Researchers are studying children with fetal alcohol spectrum disorder in social settings

Michelle Hunsche, KPU graduate, hopes to spread awareness about FASD. (flickr/Kwantlen Polytechnic University)

Fetal Alcohol Spectrum Disorder (FASD) is an umbrella term that includes a variety of disabilities and disorders which occur as the result of mothers consuming alcohol during pregnancy. The disorder can cause a variety of conditions including learning and physical disabilities, obsessive compulsive disorder, depression, and skeletal problems. The government estimates that, every year, approximately 3,000 babies in Canada are born with FASD.

In September, Kwantlen Polytechnic University announced a partnership with the Centre for Childhood Development to study children with the disorder. The CCD, which is based in Surrey, is a non-profit organization that offers support and resources to children with disabilities. It provides families and children with access to physiotherapists, social workers, speech language pathologists, psychologists, doctors, and early childhood educators.
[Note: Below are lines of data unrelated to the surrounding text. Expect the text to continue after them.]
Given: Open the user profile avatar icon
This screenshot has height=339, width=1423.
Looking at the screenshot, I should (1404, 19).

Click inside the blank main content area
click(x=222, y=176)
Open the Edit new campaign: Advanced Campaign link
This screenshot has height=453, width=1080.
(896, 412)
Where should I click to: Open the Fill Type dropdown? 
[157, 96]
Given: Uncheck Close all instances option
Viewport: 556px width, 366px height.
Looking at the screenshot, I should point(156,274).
The partnership is being funded by a Partnership Engage Grant from the Social Sciences and Humanities Research Council. It will study the social cognitive abilities of children with FASD in relation to children with autism as well as those with neurotypical development.

Dr. Daniel Bernstein, KPU psychology instructor and the head of the Lifespan Cognition Lab. (Braden Klassen)
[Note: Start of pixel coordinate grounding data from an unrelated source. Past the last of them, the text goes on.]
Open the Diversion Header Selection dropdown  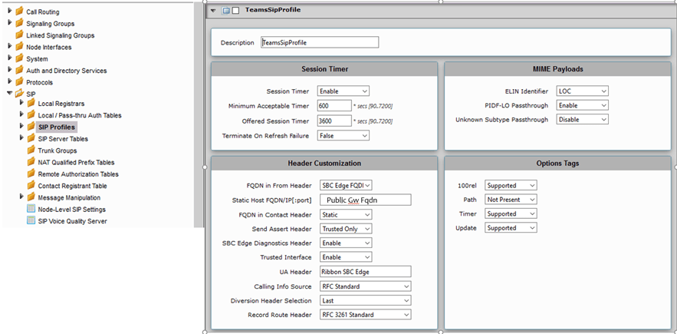pos(365,301)
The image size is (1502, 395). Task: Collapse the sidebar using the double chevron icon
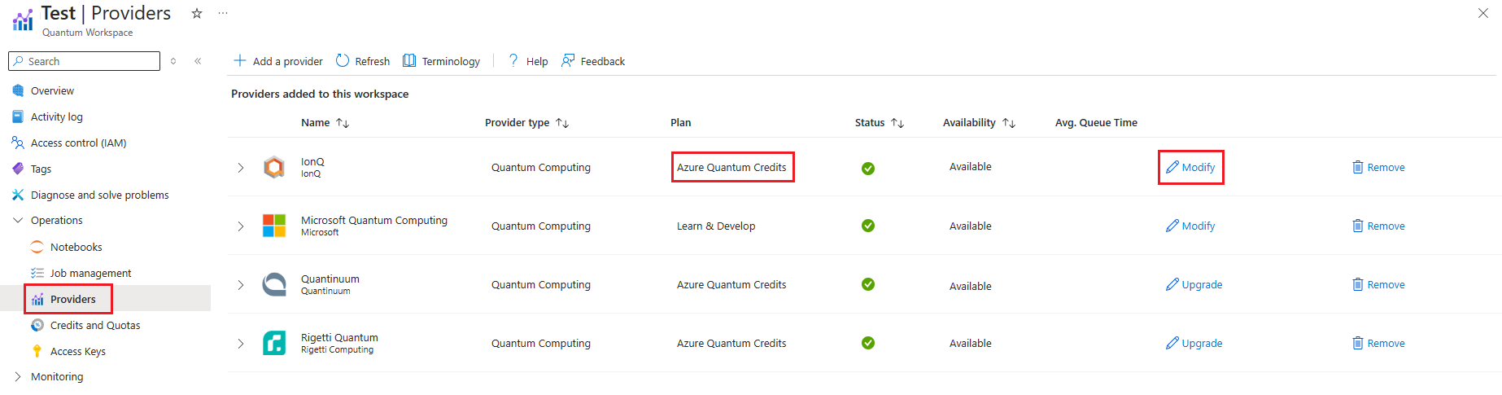(198, 61)
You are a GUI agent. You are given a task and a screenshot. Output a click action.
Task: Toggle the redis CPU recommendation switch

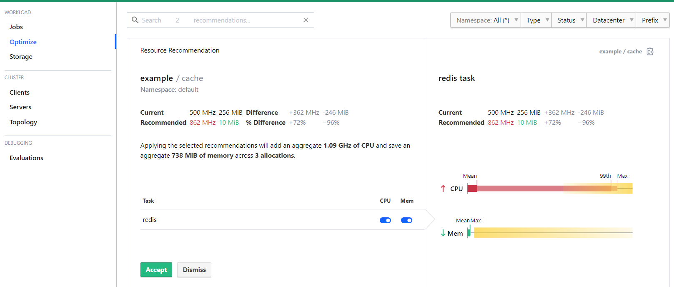coord(385,220)
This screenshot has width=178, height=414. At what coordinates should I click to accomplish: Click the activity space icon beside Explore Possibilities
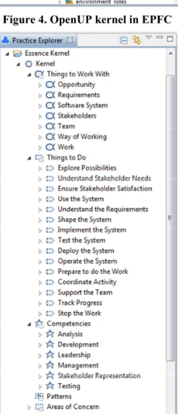pos(50,168)

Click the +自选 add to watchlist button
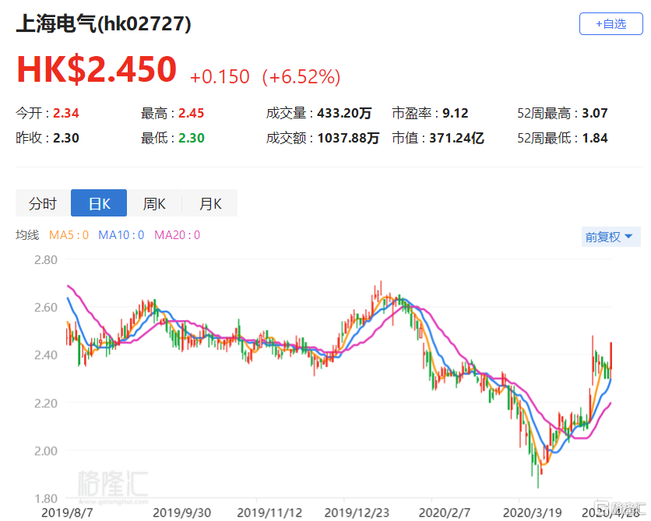pos(611,23)
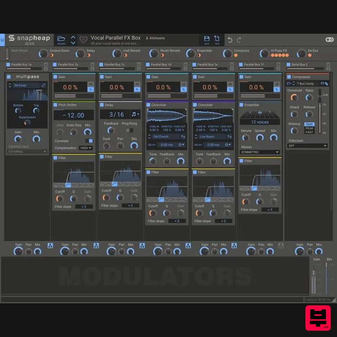Screen dimensions: 337x337
Task: Click the edit pencil icon beside De-Esser
Action: [43, 85]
Dr. Daniel Bernstein, a KPU psychology instructor and the head of the Lifespan Cognition Lab, is a part of the project. He is looking for indications of egocentrism in children with FASD similar to that in children with autism.

“Kids, when they’re very young, tend to be very egocentric—their world is the world,” he says. “Then they grow out of that and understand that that doesn’t map onto the real world so much. Just because they think something doesn’t mean that everyone else shares that thought. We’re constantly assessing our own feelings and thoughts in relation to what other people are thinking and feeling.”

Even though high-functioning adults can also fall victim to egocentrism, Bernstein says that it tends to happen more frequently with children and adults with autism.

“One of the things that you find quite often with autism is that the child does not engage very well socially, and so there has been a lot of work on that,” he says. “There’s been very little work, relatively, on kids with fetal alcohol spectrum disorder with respect to social cognition.”

Dr. Brian Katz is the Director of Psychology & Family Services at the CCD. He anticipates that the project will help the centre develop more beneficial resources for children with FASD, such as social skills groups.

“Through our research, we hope to learn more about the similarities and differences in how people with [ASD or FASD] behave in social situations so we can develop more effective interventions,” he wrote in an email to The Runner.

The study includes interactive hour-long tests that allow children to participate in games which measure their perspective-taking abilities, such as finding toys that have been hidden in a box by estimating what other people are thinking.

The project is being coordinated KPU psychology graduate Michelle Hunsche, who studied psychological aspects of FASD for her Honors thesis.

“It is more difficult for families with children with FASD to obtain services, and there is far less awareness of the need for services for these children,” she wrote in an email to The Runner. “Our goal (and my role as project coordinator) is to share our results with both the scientific and the general community in hopes of spreading awareness about FASD and the social challenges that these children face.”

The results of the testing and the project’s findings could be published within two or three years, after which the CCD will be able to use them to help the families that the organization serves.

Bernstein says that their preliminary tests have already begun to yield surprising results. They could suggest that the social cognitive abilities of children with FASD might not differ as much from typical children as was originally expected.